--- BEGIN THE INPUT ---
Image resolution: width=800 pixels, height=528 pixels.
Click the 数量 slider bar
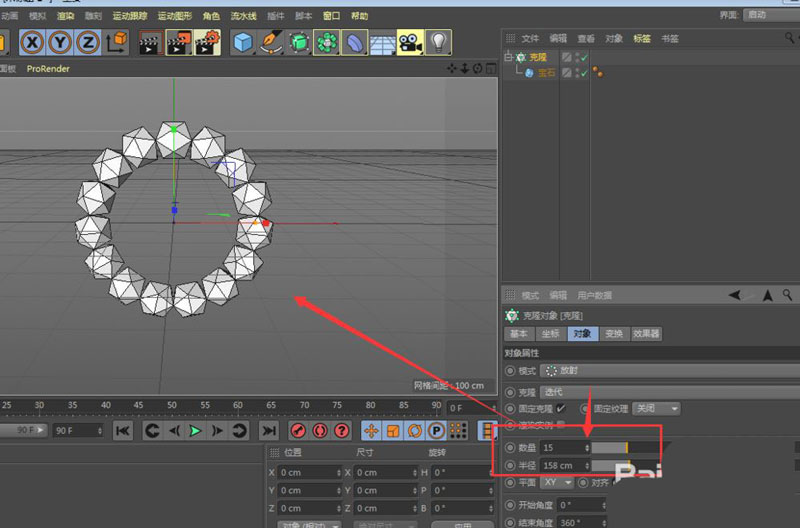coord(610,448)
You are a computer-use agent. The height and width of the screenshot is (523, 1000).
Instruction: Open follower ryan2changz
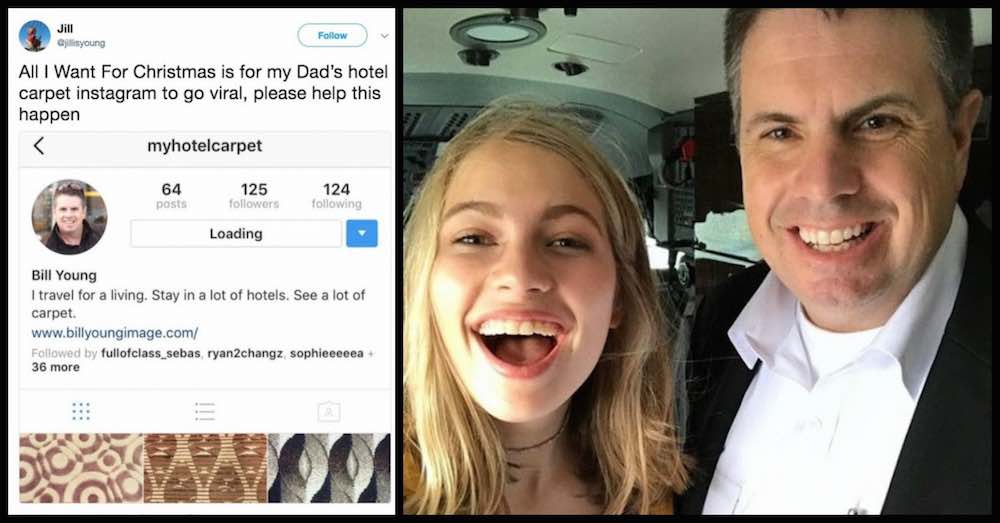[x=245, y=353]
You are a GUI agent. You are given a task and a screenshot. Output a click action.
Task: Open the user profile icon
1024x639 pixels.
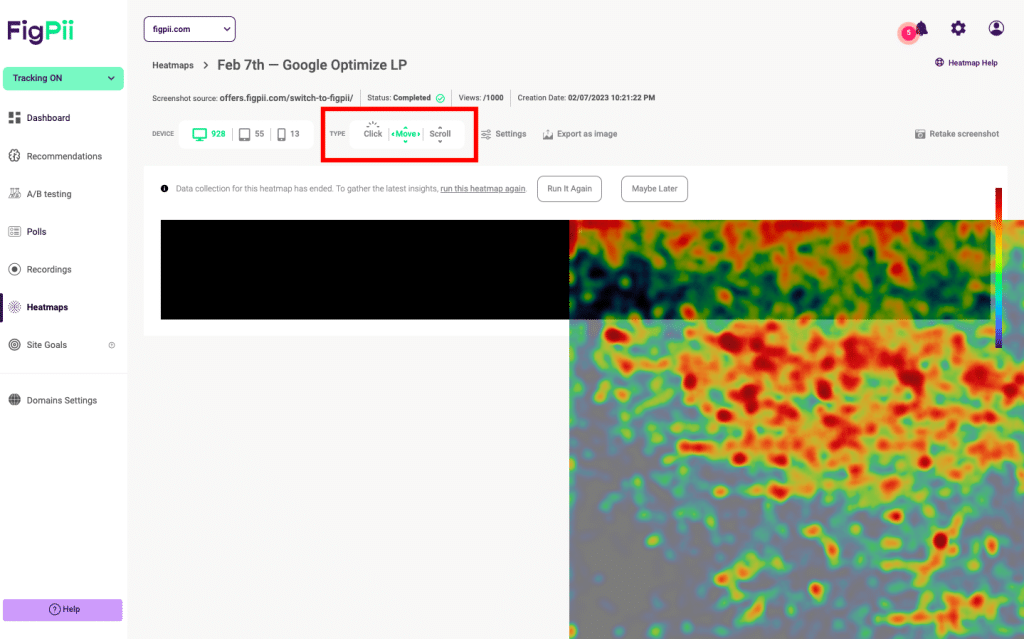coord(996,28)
--- END THE INPUT ---
--- BEGIN THE INPUT ---
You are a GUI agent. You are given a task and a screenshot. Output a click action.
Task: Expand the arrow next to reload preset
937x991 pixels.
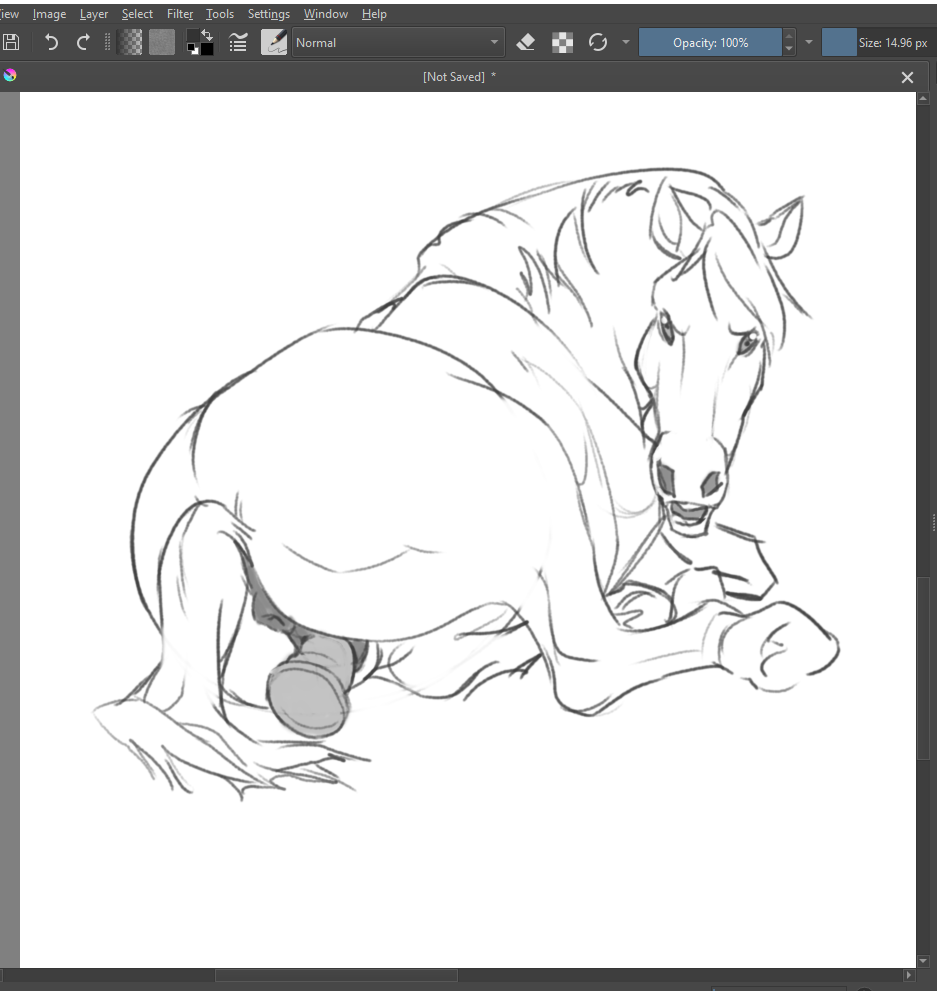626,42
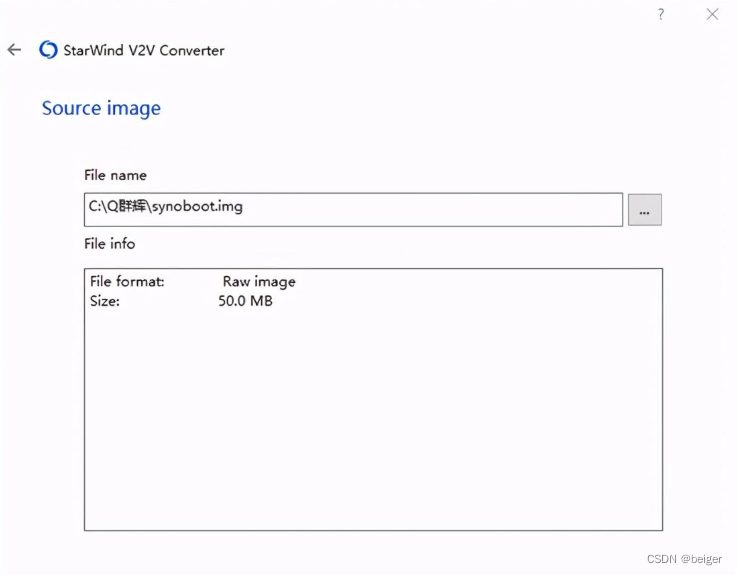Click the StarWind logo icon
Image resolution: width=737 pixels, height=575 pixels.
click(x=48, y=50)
--- END THE INPUT ---
### PROBLEM
Please copy the material word for word, starting with the line that contains "You are a computer-use" and going on through the line that contains "coord(996,28)". Leave the pictures out.

### SOLUTION
You are a computer-use agent. The height and width of the screenshot is (523, 1000).
Instruction: Open follower ryan2changz
[x=245, y=353]
You are a GUI agent. You are given a task and a screenshot. Output a click action.
Task: Open the user profile icon
1024x639 pixels.
coord(996,28)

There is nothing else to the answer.